LECCO – Il nome dell’associazione – Ashia – è di per sé un’esortazione. In lingua camerunense significa infatti “forza coraggio”. Fondata nel 2008 e nata da un’idea di un gruppo di amici intenzionati concretizzare il sogno di incanalare appunto in un’associazione le attività di solidarietà svolte individualmente, si propone di sostenere appunto iniziative di solidarietà sociale sul territorio ma anche in realtà lontane.
Non a caso tra i progetti portati avanti vi è l’assistenza sanitaria e ortopedica presso l’ospedale “San Giovanni di Dio” a Nguti, in Cameroun. Particolare impegno viene riservato poi al cosiddetto “prestito d’onore”, che prevede un sostegno economico per favorire il percorso di laurea di ragazze e ragazzi diplomati che altrimenti non potrebbero accedere alla carriera universitaria, pur avendone le capacità. Alla fine del percorso universitario e dopo aver trovato un’occupazione, i giovani si impegnano a restituire una piccola parte del contributo ricevuto.
L’associazione sostiene inoltre a Mandello il “progetto Iride”, collaborando al programma di integrazione e alfabetizzazione delle donne e dei bambini stranieri avviato una decina d’anni fa in frazione Rongio.
In questi anni va detto che i percorsi di crescita, autonomia e miglioramento dell’autostima nelle donne coinvolte nel progetto hanno fatto importanti passi in avanti.

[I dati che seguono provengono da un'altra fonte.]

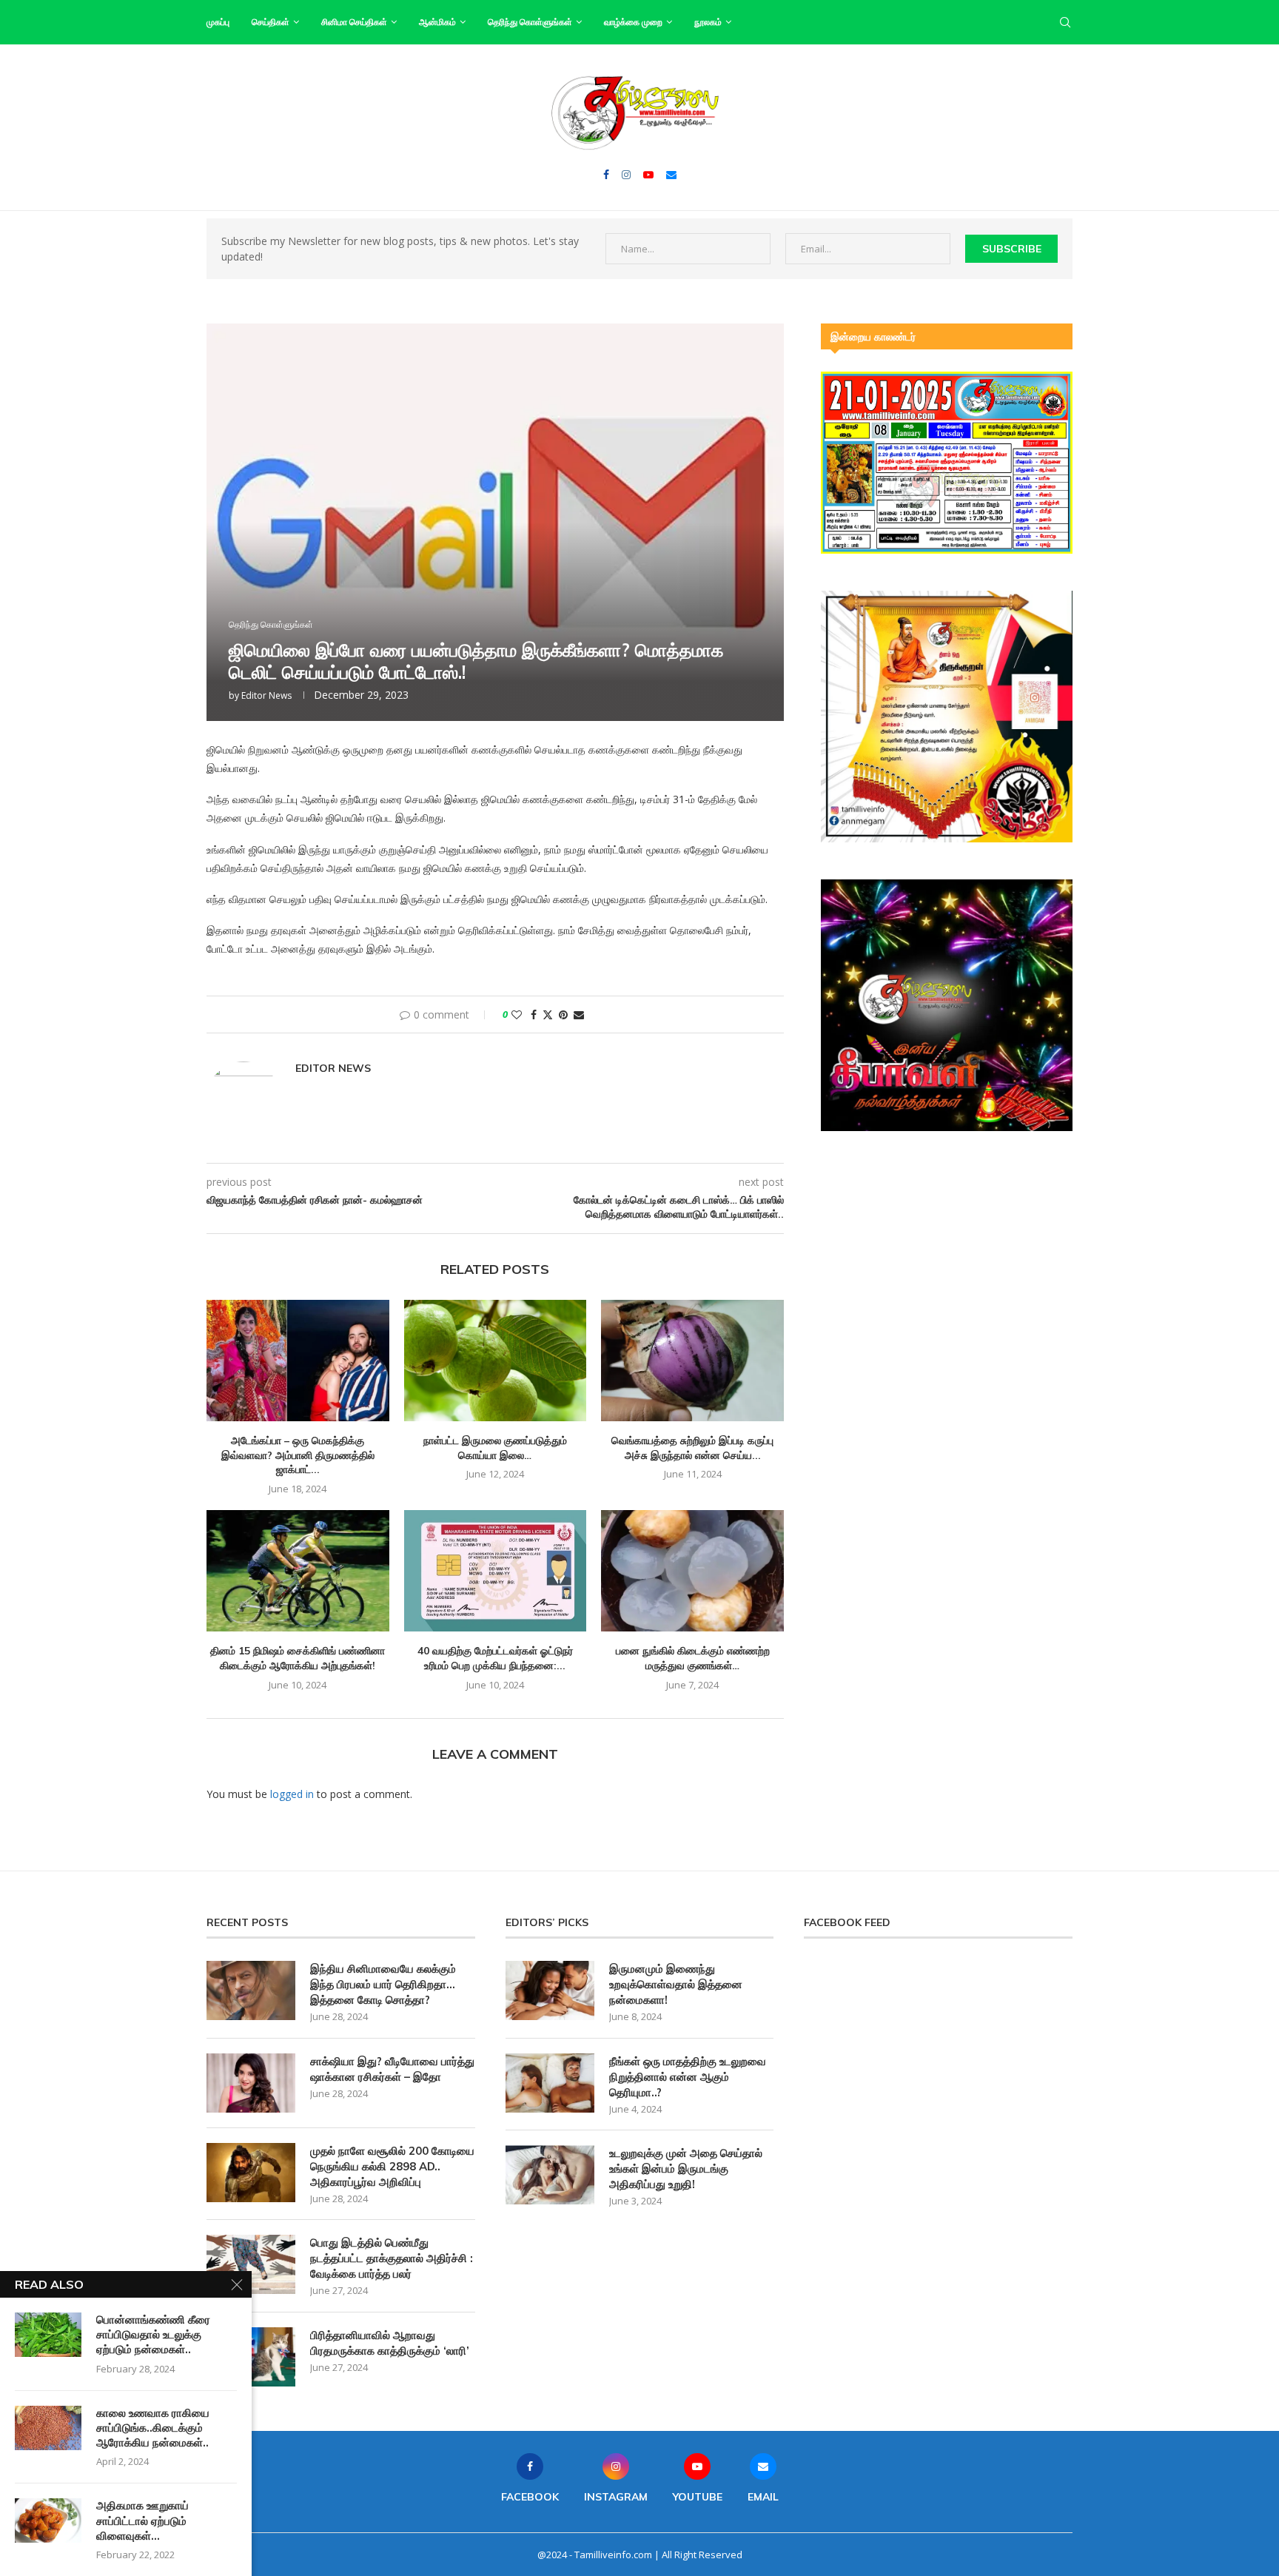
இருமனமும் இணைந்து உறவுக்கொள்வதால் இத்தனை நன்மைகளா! (675, 1984)
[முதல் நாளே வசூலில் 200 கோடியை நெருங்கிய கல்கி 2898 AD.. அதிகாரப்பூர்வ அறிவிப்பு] (251, 2172)
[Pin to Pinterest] (563, 1014)
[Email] (671, 175)
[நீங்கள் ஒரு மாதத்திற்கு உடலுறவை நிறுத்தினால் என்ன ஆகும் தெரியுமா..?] (550, 2083)
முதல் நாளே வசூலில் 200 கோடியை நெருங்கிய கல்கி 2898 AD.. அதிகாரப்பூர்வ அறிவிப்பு (392, 2166)
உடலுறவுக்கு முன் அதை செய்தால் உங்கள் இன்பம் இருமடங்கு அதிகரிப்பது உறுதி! (685, 2168)
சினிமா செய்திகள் (354, 21)
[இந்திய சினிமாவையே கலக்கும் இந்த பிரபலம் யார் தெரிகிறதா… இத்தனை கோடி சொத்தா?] (251, 1990)
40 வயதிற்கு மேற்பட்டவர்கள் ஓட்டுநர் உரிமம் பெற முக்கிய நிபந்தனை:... (495, 1658)
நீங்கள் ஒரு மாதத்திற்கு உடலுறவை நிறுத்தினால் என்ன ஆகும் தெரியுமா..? (687, 2076)
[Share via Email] (579, 1014)
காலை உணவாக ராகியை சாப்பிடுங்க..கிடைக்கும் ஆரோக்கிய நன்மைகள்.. (152, 2428)
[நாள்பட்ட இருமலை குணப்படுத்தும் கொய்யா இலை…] (495, 1360)
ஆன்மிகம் (437, 21)
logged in (292, 1794)
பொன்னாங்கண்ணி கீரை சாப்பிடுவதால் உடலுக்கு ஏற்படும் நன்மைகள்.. (153, 2334)
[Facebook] (606, 175)
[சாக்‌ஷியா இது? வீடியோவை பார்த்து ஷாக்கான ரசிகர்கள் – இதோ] (251, 2083)
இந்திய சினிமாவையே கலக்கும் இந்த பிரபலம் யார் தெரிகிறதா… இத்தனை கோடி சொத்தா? (383, 1984)
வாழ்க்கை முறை (633, 21)
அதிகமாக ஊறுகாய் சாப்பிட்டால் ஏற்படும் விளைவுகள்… (142, 2520)
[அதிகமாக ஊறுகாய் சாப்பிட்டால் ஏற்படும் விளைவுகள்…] (48, 2520)
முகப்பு (218, 21)
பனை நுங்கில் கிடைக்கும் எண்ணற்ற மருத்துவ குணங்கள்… (693, 1658)
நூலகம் (708, 21)
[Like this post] (516, 1014)
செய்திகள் (270, 21)
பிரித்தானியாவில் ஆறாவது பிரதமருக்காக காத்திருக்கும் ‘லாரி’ (389, 2343)
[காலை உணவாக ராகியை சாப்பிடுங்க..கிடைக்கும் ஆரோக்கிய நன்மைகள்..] (48, 2428)
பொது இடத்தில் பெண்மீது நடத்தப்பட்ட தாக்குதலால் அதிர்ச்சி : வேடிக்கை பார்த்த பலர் (391, 2258)
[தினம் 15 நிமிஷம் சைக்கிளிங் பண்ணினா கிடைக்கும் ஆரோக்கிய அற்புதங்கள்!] (298, 1570)
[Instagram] (626, 175)
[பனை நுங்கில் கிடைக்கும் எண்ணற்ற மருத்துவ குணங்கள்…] (692, 1570)
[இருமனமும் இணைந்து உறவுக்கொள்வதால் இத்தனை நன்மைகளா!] (550, 1990)
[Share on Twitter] (548, 1014)
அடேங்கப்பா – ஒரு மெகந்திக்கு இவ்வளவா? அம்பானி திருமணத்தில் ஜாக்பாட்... (298, 1455)
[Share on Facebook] (534, 1014)
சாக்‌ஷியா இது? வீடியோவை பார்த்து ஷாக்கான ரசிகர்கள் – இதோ (392, 2069)
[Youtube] (648, 175)
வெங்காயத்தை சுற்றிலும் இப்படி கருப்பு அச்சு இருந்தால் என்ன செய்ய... (692, 1448)
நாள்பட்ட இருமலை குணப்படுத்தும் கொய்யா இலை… (495, 1448)
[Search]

Anche per questa ragione proprio a Mandello negli ultimi anni era stato organizzato un momento di incontro per conoscere e assaggiare la cucina di altri mondi. Quest’anno, invece, per il quarto appuntamento con la degustazione etnica responsabili e animatori di Ashia hanno ritenuto che le donne fossero pronte a uscire un po’ dai loro confini e che dunque si potessero spostare alla “Casa sul pozzo”, nel rione lecchese di Chiuso, realtà a sua volta particolarmente attiva nei progetti di integrazione.
E all’evento dell’ultimo fine settimana si è accompagnato un successo inaspettato sia per numero di partecipanti sia per la varietà dei cibi proposti e per la presenza di numerose cucine, tra le quali la turca, la marocchina e quella dell’Africa nera, ma anche dell’area dell’Est europeo.
“Situazioni come quelle vissute domenica 29 novembre – spiegano i promotori dell’apericena – l’atmosfera della Casa che accoglie, il suo giallo di luce che diffonde gioia, dagli arredi all’allestimento realizzato, fino al velo nella stessa tinta e all’abito con i profili gialli indossato da una ragazza turca che aiutava nella distribuzione dei cibi ci fanno cogliere quanto nei microcosmi delle nostre esperienze le cose vadano in una giusta direzione”.
“Un gruppo di ospiti variegato – affermano – ha condiviso l’iniziativa accompagnato dagli operatori del progetto e dai membri dell’associazione e ha apprezzato quanto è stato proposto. Tutti si sono aperti con entusiasmo (qualcuno un po’ più cauto, ma alla fine contento) ad altri sapori, mostrando curiosità e entrando gradualmente in queste diversità”.
I responsabili di “Ashia” aggiungono: “La metafora del cibo è del resto espressiva della relazione con l’altro, con chi ci viene proposto come diverso. E’ frequente sentire… puzza uscire dalle abitazioni di chi arriva da altri mondi, ma lo scorso fine settimana tutti hanno sentito soltanto profumi e questo è espressione di un capovolgimento di tanti sguardi e ci deve infondere ottimismo”.
Quindi un’altra considerazione: “Questo cambio di prospettiva di osservazione ha fatto sentire veramente bene le donne presenti in cucina: le donne del nostro progetto, ma anche quelle dell’Est europeo che si sono aggiunte all’ultimo per dare man forte nella preparazione dei piatti, visto l’alto numero di partecipanti alla cena, e quelle che hanno cucinato per lunghe ore a casa propria e le ragazze G2 – seconda generazione – che hanno aiutato in cucina, curiose e attente, che hanno visto il valore e apprezzato il sapere delle loro madri, così come la piccola marocchina, figlia di una donna in cucina, che ha rubato con i suoi occhi tutti i fotogrammi del film in cui si è ritrovata per una sera”.
La “Casa sul pozzo” è stata in definitiva l’occasione propizia per il piacere dell’incontro. E l’associazione Ashia e i responsabili del “progetto Iride” sono stati espliciti: “Vogliamo continuare nel solco fin qui tracciato e percorrere ancora parecchia strada”.